自民党政権はそのまま。対する社会党は三分の一。野党の壁を破れず、相も変わらぬ左右対立を繰り返していた。62年、鈴木茂三郎を団長とする訪中団は60年の浅沼訪中団が中国との間で発した「米帝国主義は日中共同の敵」宣言を確認、右派江田三郎書記長らと激しい対立となった。
江田は「新しい社会主義ビジョン」を明らかにした。これはイタリア共産党書記長トリアッチの理論を模倣したものであったが、社会党の到達すべき目標として「アメリカの高い生活水準」「英国の議会制民主主義」などをあげた。これは今までの社会党になかった思想であり、総評左派・社会主義協会派から「改良主義だ」として総攻撃された。

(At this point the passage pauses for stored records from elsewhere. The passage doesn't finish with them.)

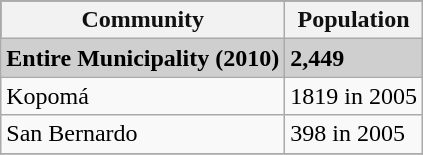
Population [354, 20]
Community [143, 20]
1819 in 2005 [354, 96]
Entire Municipality (2010) [143, 58]
398 in 2005 [354, 134]
San Bernardo [143, 134]
Kopomá [143, 96]
2,449 [354, 58]
Find where the given text appears and provide that cell's center as [x, y] coordinate. 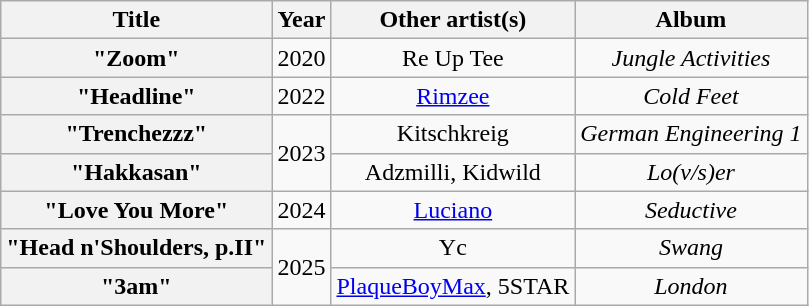
Year [302, 20]
Title [136, 20]
2022 [302, 96]
2024 [302, 210]
2020 [302, 58]
"Zoom" [136, 58]
Seductive [691, 210]
London [691, 286]
Album [691, 20]
Adzmilli, Kidwild [453, 172]
Luciano [453, 210]
"Headline" [136, 96]
Kitschkreig [453, 134]
Jungle Activities [691, 58]
Yc [453, 248]
Rimzee [453, 96]
2025 [302, 267]
Cold Feet [691, 96]
German Engineering 1 [691, 134]
"Trenchezzz" [136, 134]
2023 [302, 153]
Lo(v/s)er [691, 172]
PlaqueBoyMax, 5STAR [453, 286]
Swang [691, 248]
"Head n'Shoulders, p.II" [136, 248]
"Hakkasan" [136, 172]
"3am" [136, 286]
"Love You More" [136, 210]
Re Up Tee [453, 58]
Other artist(s) [453, 20]
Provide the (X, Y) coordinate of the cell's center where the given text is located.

こうした状況の中で私たちは、自民党一党支配体制を打ち破るために私たちの勢力拡大の必要性を痛感せざるを得なかったのである。
そして、党本部書記局内の私の役割も変化していった。青年運動の分野では、民社青連事務局長から63年に新たに発足した「民社青年隊」(党の行動力強化)の参謀へと転じた。
また、機関紙局事務局長から国民運動事務局長となり、核兵器禁止運動、呼び合うこだま運動に従事した。ついで組織局第一部長となった。

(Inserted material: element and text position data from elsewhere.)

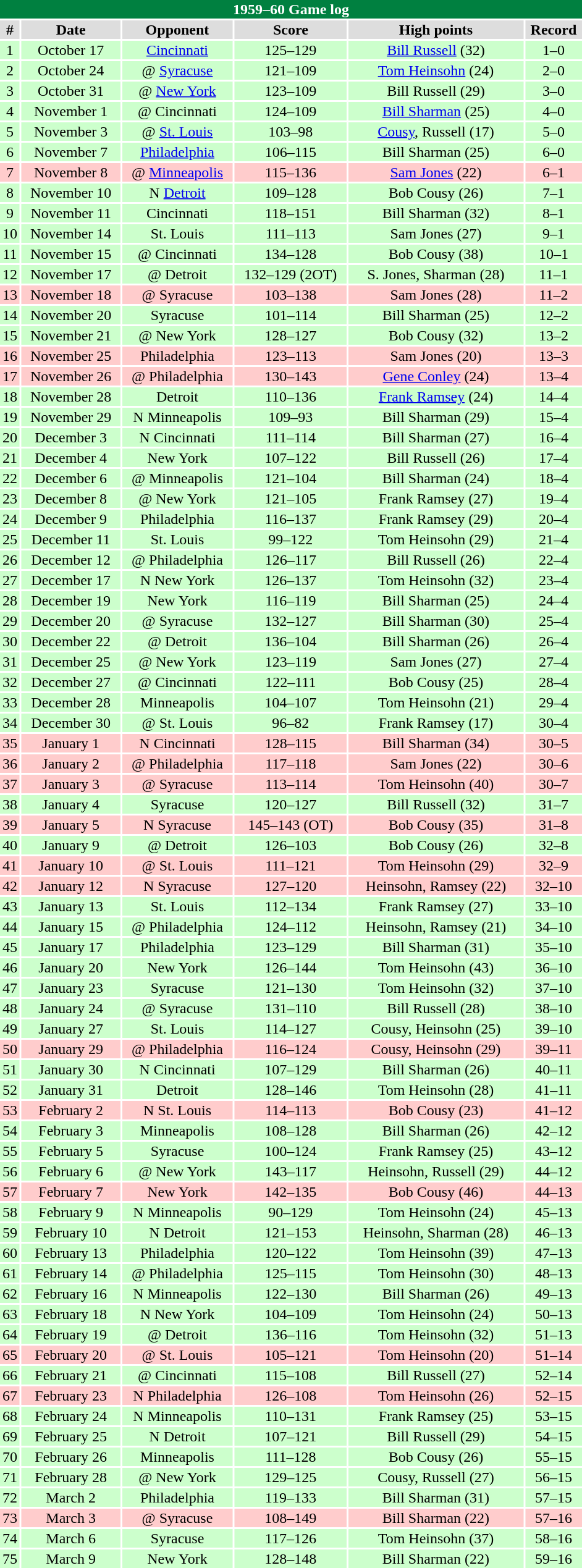
38 (10, 804)
February 28 (70, 1477)
116–124 (291, 1049)
Bill Sharman (24) (436, 478)
145–143 (OT) (291, 825)
32 (10, 682)
52 (10, 1090)
January 12 (70, 886)
February 3 (70, 1131)
January 13 (70, 906)
126–117 (291, 560)
October 24 (70, 70)
November 25 (70, 356)
Sam Jones (20) (436, 356)
Bob Cousy (35) (436, 825)
December 22 (70, 641)
January 4 (70, 804)
Tom Heinsohn (20) (436, 1355)
110–136 (291, 397)
120–122 (291, 1253)
November 8 (70, 172)
January 29 (70, 1049)
36 (10, 764)
41–12 (554, 1110)
103–98 (291, 132)
February 5 (70, 1151)
121–130 (291, 988)
116–137 (291, 519)
Opponent (177, 30)
47 (10, 988)
Score (291, 30)
55 (10, 1151)
132–129 (2OT) (291, 274)
128–148 (291, 1559)
101–114 (291, 315)
123–119 (291, 662)
30–5 (554, 743)
January 15 (70, 927)
126–108 (291, 1396)
56 (10, 1171)
26 (10, 560)
111–128 (291, 1457)
54–15 (554, 1436)
121–105 (291, 499)
November 28 (70, 397)
26–4 (554, 641)
February 6 (70, 1171)
February 14 (70, 1273)
February 19 (70, 1335)
111–121 (291, 866)
10–1 (554, 254)
59 (10, 1233)
January 10 (70, 866)
51–13 (554, 1335)
68 (10, 1416)
February 20 (70, 1355)
44 (10, 927)
Tom Heinsohn (43) (436, 968)
Tom Heinsohn (39) (436, 1253)
110–131 (291, 1416)
66 (10, 1375)
Bill Russell (27) (436, 1375)
12–2 (554, 315)
# (10, 30)
December 19 (70, 601)
N Philadelphia (177, 1396)
39–11 (554, 1049)
29 (10, 621)
February 9 (70, 1212)
15 (10, 335)
32–9 (554, 866)
December 28 (70, 702)
February 24 (70, 1416)
21 (10, 458)
28–4 (554, 682)
46–13 (554, 1233)
9 (10, 213)
143–117 (291, 1171)
Bob Cousy (46) (436, 1192)
49–13 (554, 1294)
20 (10, 437)
Tom Heinsohn (26) (436, 1396)
57–16 (554, 1518)
56–15 (554, 1477)
24–4 (554, 601)
6 (10, 152)
127–120 (291, 886)
111–113 (291, 234)
46 (10, 968)
Bill Sharman (34) (436, 743)
40 (10, 845)
High points (436, 30)
43–12 (554, 1151)
32–8 (554, 845)
73 (10, 1518)
Bob Cousy (23) (436, 1110)
136–116 (291, 1335)
51–14 (554, 1355)
108–149 (291, 1518)
64 (10, 1335)
15–4 (554, 417)
35 (10, 743)
January 23 (70, 988)
November 17 (70, 274)
18 (10, 397)
8–1 (554, 213)
Cousy, Russell (17) (436, 132)
December 30 (70, 723)
March 6 (70, 1538)
134–128 (291, 254)
January 17 (70, 947)
23–4 (554, 580)
Heinsohn, Ramsey (22) (436, 886)
106–115 (291, 152)
November 26 (70, 376)
22–4 (554, 560)
52–15 (554, 1396)
30 (10, 641)
121–153 (291, 1233)
99–122 (291, 539)
51 (10, 1069)
November 20 (70, 315)
Tom Heinsohn (28) (436, 1090)
72 (10, 1498)
37–10 (554, 988)
Cousy, Heinsohn (25) (436, 1029)
January 30 (70, 1069)
114–113 (291, 1110)
N St. Louis (177, 1110)
January 5 (70, 825)
100–124 (291, 1151)
December 12 (70, 560)
126–144 (291, 968)
6–0 (554, 152)
57 (10, 1192)
2 (10, 70)
14 (10, 315)
38–10 (554, 1008)
Bill Russell (28) (436, 1008)
Tom Heinsohn (40) (436, 784)
6–1 (554, 172)
February 13 (70, 1253)
142–135 (291, 1192)
126–137 (291, 580)
21–4 (554, 539)
Tom Heinsohn (37) (436, 1538)
34–10 (554, 927)
52–14 (554, 1375)
123–109 (291, 91)
123–129 (291, 947)
62 (10, 1294)
44–12 (554, 1171)
Bill Sharman (27) (436, 437)
104–107 (291, 702)
125–129 (291, 50)
33–10 (554, 906)
39 (10, 825)
16–4 (554, 437)
27 (10, 580)
Heinsohn, Sharman (28) (436, 1233)
February 18 (70, 1314)
116–119 (291, 601)
5 (10, 132)
November 15 (70, 254)
December 17 (70, 580)
13–2 (554, 335)
Tom Heinsohn (30) (436, 1273)
57–15 (554, 1498)
45–13 (554, 1212)
122–130 (291, 1294)
109–93 (291, 417)
13 (10, 295)
113–114 (291, 784)
107–122 (291, 458)
96–82 (291, 723)
1 (10, 50)
128–127 (291, 335)
7–1 (554, 193)
10 (10, 234)
22 (10, 478)
Bob Cousy (32) (436, 335)
107–121 (291, 1436)
Heinsohn, Russell (29) (436, 1171)
75 (10, 1559)
November 1 (70, 111)
March 3 (70, 1518)
February 26 (70, 1457)
31 (10, 662)
January 31 (70, 1090)
24 (10, 519)
131–110 (291, 1008)
Gene Conley (24) (436, 376)
32–10 (554, 886)
13–4 (554, 376)
November 29 (70, 417)
Bill Sharman (32) (436, 213)
20–4 (554, 519)
54 (10, 1131)
Bob Cousy (38) (436, 254)
48–13 (554, 1273)
November 21 (70, 335)
4 (10, 111)
47–13 (554, 1253)
Heinsohn, Ramsey (21) (436, 927)
59–16 (554, 1559)
42 (10, 886)
42–12 (554, 1131)
January 9 (70, 845)
109–128 (291, 193)
Frank Ramsey (29) (436, 519)
37 (10, 784)
December 25 (70, 662)
53–15 (554, 1416)
19 (10, 417)
67 (10, 1396)
16 (10, 356)
January 1 (70, 743)
27–4 (554, 662)
114–127 (291, 1029)
November 14 (70, 234)
February 10 (70, 1233)
13–3 (554, 356)
71 (10, 1477)
107–129 (291, 1069)
90–129 (291, 1212)
February 21 (70, 1375)
132–127 (291, 621)
45 (10, 947)
S. Jones, Sharman (28) (436, 274)
120–127 (291, 804)
112–134 (291, 906)
February 16 (70, 1294)
58–16 (554, 1538)
39–10 (554, 1029)
19–4 (554, 499)
69 (10, 1436)
Date (70, 30)
130–143 (291, 376)
121–109 (291, 70)
December 4 (70, 458)
January 24 (70, 1008)
Tom Heinsohn (21) (436, 702)
Bill Sharman (29) (436, 417)
58 (10, 1212)
Frank Ramsey (24) (436, 397)
February 2 (70, 1110)
123–113 (291, 356)
1959–60 Game log (291, 9)
12 (10, 274)
44–13 (554, 1192)
29–4 (554, 702)
2–0 (554, 70)
17–4 (554, 458)
October 31 (70, 91)
5–0 (554, 132)
December 9 (70, 519)
65 (10, 1355)
74 (10, 1538)
117–118 (291, 764)
124–112 (291, 927)
103–138 (291, 295)
November 7 (70, 152)
Frank Ramsey (17) (436, 723)
November 10 (70, 193)
February 7 (70, 1192)
Cousy, Heinsohn (29) (436, 1049)
43 (10, 906)
January 2 (70, 764)
31–8 (554, 825)
December 11 (70, 539)
October 17 (70, 50)
28 (10, 601)
Cousy, Russell (27) (436, 1477)
3 (10, 91)
November 3 (70, 132)
61 (10, 1273)
119–133 (291, 1498)
126–103 (291, 845)
35–10 (554, 947)
1–0 (554, 50)
30–7 (554, 784)
33 (10, 702)
40–11 (554, 1069)
11–2 (554, 295)
50–13 (554, 1314)
Bill Sharman (30) (436, 621)
25 (10, 539)
41–11 (554, 1090)
117–126 (291, 1538)
December 8 (70, 499)
January 27 (70, 1029)
104–109 (291, 1314)
118–151 (291, 213)
November 18 (70, 295)
March 2 (70, 1498)
23 (10, 499)
36–10 (554, 968)
February 25 (70, 1436)
50 (10, 1049)
41 (10, 866)
30–6 (554, 764)
115–108 (291, 1375)
8 (10, 193)
55–15 (554, 1457)
60 (10, 1253)
Sam Jones (28) (436, 295)
111–114 (291, 437)
December 20 (70, 621)
February 23 (70, 1396)
70 (10, 1457)
53 (10, 1110)
7 (10, 172)
121–104 (291, 478)
128–146 (291, 1090)
48 (10, 1008)
December 3 (70, 437)
49 (10, 1029)
January 3 (70, 784)
25–4 (554, 621)
34 (10, 723)
January 20 (70, 968)
14–4 (554, 397)
125–115 (291, 1273)
17 (10, 376)
108–128 (291, 1131)
136–104 (291, 641)
3–0 (554, 91)
November 11 (70, 213)
129–125 (291, 1477)
March 9 (70, 1559)
31–7 (554, 804)
Bob Cousy (25) (436, 682)
December 27 (70, 682)
122–111 (291, 682)
9–1 (554, 234)
Record (554, 30)
4–0 (554, 111)
63 (10, 1314)
11 (10, 254)
18–4 (554, 478)
December 6 (70, 478)
11–1 (554, 274)
128–115 (291, 743)
115–136 (291, 172)
105–121 (291, 1355)
30–4 (554, 723)
124–109 (291, 111)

当面の最大の課題は次の総選挙にいかに勝つかであった。
64年は新幹線が開通、東京オリンピツクが開かれ、日本は戦後の貧困と混乱から抜け出しつつあった。このなかで民社党は運動方針で「福祉国家の建設と到達目標」を政策の中心に据えた。また組織拡大の目標として「一選挙区一千人党員」の達成、「百万党友」の実現をかかげた。私たちはこの大きな目標に向かって寧日なき活動に参加したのであった。